I received the display I'm planning to use today. It looks a lot sharper in real life. I've also finally got answers for most of the RF certification questions I had. Installing Apache Mynewt with it's open source bluetooth stack NimBLE won't invalidate the certification of a pre-certified RF module. So I think the only costs to certify this will be $3000 NZD for unintentional radiator testing and $2500 USD (first time, otherwise $8000 or $4000 for members) for Bluetooth qualification.
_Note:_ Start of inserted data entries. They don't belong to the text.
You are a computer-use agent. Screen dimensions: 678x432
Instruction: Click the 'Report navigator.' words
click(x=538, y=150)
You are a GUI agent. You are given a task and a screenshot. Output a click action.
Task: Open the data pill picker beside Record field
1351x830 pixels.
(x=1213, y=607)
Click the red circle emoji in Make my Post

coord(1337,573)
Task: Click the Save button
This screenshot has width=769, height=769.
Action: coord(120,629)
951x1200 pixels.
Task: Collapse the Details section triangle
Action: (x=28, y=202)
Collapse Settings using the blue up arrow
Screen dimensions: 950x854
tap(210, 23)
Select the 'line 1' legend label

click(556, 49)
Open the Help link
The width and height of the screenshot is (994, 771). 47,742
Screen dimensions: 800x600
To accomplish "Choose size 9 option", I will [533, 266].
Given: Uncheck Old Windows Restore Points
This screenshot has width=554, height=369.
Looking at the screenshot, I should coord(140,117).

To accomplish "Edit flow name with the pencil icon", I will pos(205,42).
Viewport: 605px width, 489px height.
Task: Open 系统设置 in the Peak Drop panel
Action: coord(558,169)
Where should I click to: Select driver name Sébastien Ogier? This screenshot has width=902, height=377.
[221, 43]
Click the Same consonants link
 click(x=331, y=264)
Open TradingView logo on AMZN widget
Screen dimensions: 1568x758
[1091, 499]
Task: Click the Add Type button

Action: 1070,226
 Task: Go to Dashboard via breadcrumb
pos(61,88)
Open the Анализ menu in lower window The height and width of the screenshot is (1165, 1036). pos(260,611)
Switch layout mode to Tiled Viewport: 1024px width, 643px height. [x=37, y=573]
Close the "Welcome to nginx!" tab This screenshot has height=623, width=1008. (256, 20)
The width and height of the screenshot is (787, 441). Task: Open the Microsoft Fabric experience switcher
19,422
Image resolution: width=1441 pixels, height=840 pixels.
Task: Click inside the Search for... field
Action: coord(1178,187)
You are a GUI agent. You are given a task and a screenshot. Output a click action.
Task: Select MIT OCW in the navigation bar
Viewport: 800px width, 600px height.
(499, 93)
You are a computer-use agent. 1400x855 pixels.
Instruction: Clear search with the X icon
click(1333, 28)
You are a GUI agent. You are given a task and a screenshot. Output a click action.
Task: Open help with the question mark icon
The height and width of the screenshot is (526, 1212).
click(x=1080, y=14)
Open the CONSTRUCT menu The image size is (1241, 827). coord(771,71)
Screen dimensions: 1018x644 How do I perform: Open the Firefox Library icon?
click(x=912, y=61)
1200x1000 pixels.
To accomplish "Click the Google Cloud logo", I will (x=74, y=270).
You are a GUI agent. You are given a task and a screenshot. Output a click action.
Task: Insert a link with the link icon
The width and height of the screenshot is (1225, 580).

I've asked my preferred contract manufacturer for their prices for the RF modules to help choose the right one and I also have a meeting and tour of their facilities planned for next week.

arJvsJW.jpg
 
My meeting with the contract manufacturer - QuickCircuit - went well. I had been there before around a decade ago but the factory was much bigger than I remembered and that's only one of two that they have in Auckland. It was really helpful to have a tour of the factory to see all the different processes a board needs to go through to be assembled.

They can do LGA, BGA, DFN, 0201 (or even 01005) although 0201/01005 can cost a bit more in rework time. They have several assembly lines and can do selective soldering (most likely not used for this project). At their other factory they can do automated conformal coating, sealant, glue etc. Once the feeders have been set up, making several different boards at once is no problem, they can even customise each board for a specific customer (e.g. shunt selection) and keep track of it throughout the whole process until it's shipped.

I was told that the sealing/enclosure will probably be the hardest part of this design. Conformal coating gets everywhere, into connectors etc and unless the RF module is manually masked off (expensive) then it can severely reduce range. There are options to manually brush on a thicker coating which may be better but again it requires human labour which is expensive here. It would be nice to have a mold that keeps a free space around the RF module while the rest of the device is filled up with a transparent potting compound.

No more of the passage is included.